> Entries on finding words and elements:
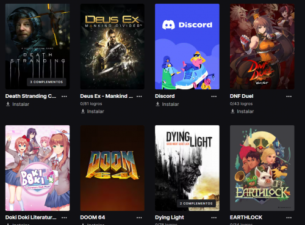The width and height of the screenshot is (305, 225).
Task: Select the DOOM 64 cover thumbnail
Action: coord(112,168)
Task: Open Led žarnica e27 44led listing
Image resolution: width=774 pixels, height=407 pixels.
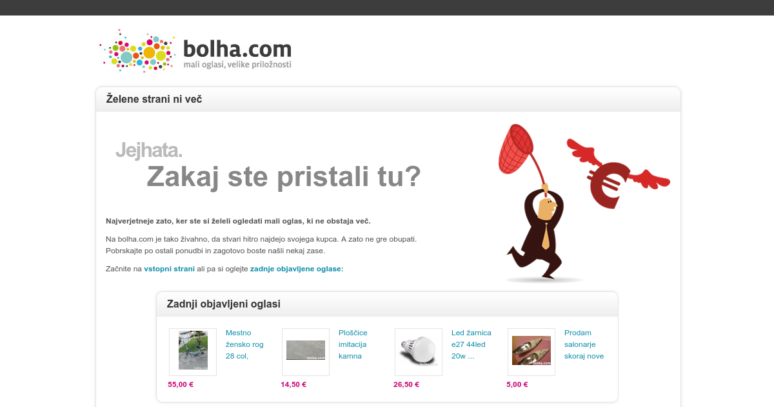Action: pyautogui.click(x=471, y=344)
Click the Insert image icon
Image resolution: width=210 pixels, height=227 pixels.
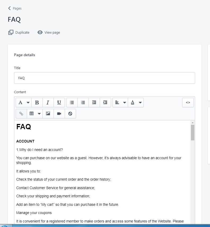click(48, 114)
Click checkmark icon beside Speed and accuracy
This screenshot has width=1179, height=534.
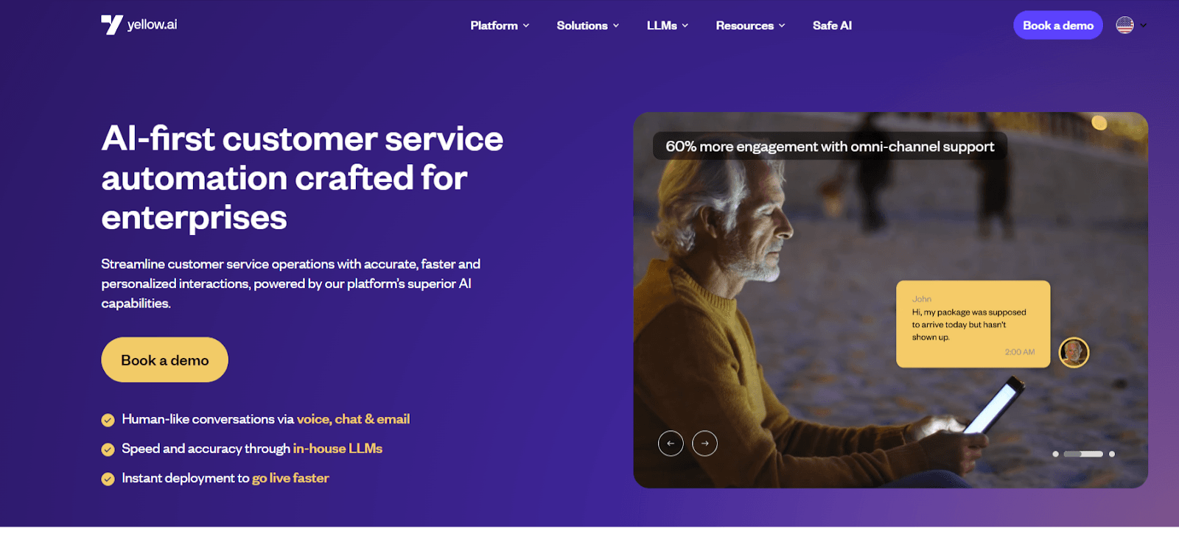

> Goal: Locate every line above that contains the string "resolution", treating uppercase and lowercase as different, and copy each of those lines.

> Full solution:
Image resolution: width=774 pixels, height=407 pixels.
Image resolution: width=210 pixels, height=227 pixels.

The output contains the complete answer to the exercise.